## Saved data entries
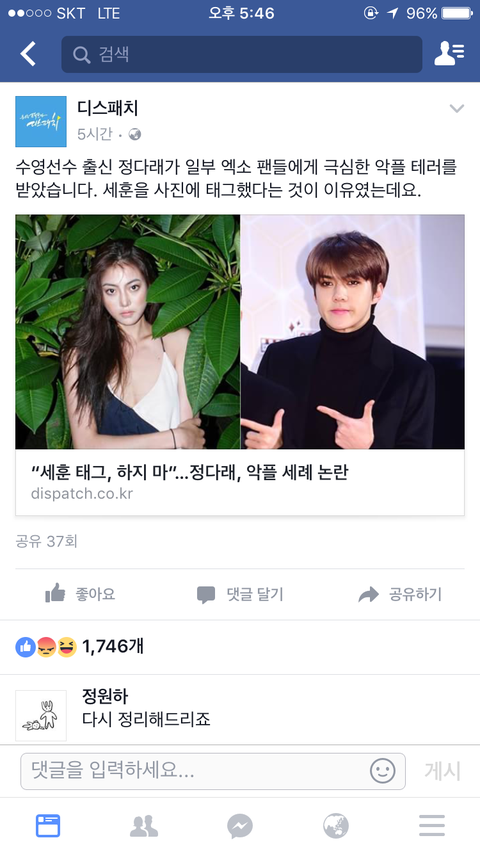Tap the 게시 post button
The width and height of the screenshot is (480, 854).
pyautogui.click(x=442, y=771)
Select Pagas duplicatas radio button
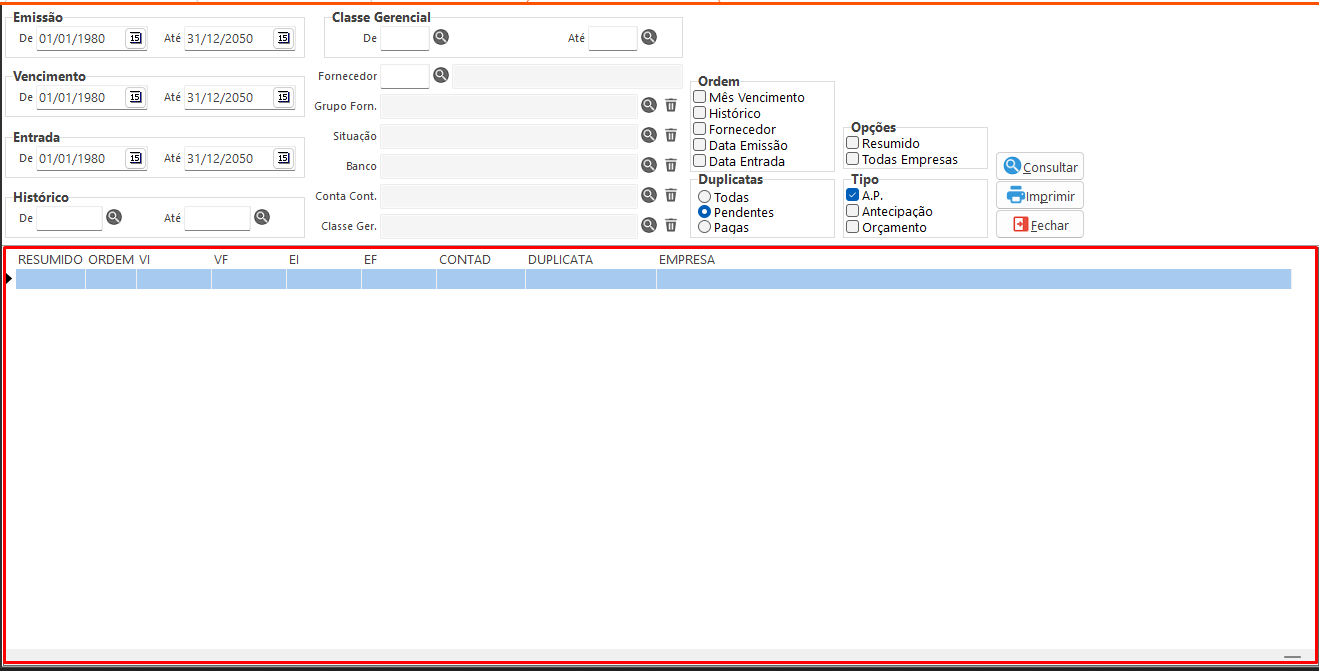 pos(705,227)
...
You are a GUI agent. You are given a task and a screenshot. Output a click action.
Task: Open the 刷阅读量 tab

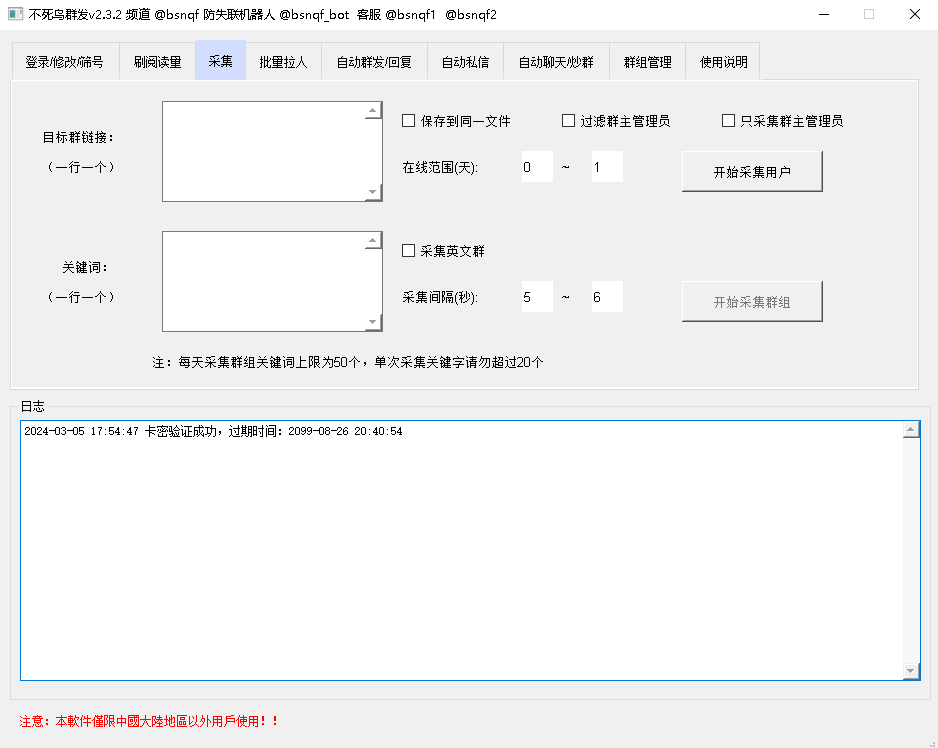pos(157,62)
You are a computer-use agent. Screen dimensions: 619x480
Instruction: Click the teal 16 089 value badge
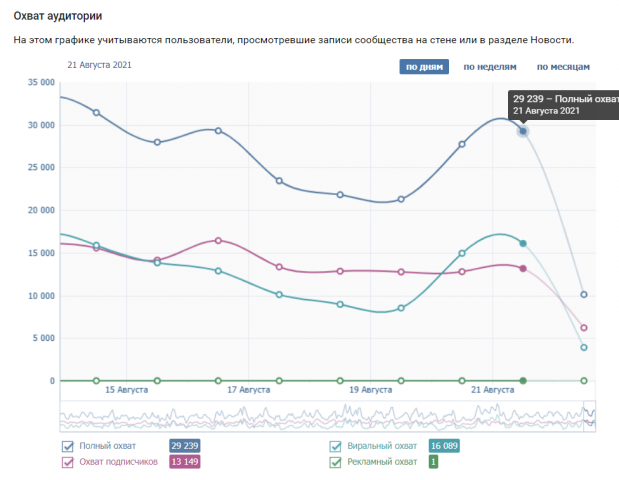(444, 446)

## Exercise prompt
The total of lines in the data that contain "agent" is all you should give.

## Solution for this task
2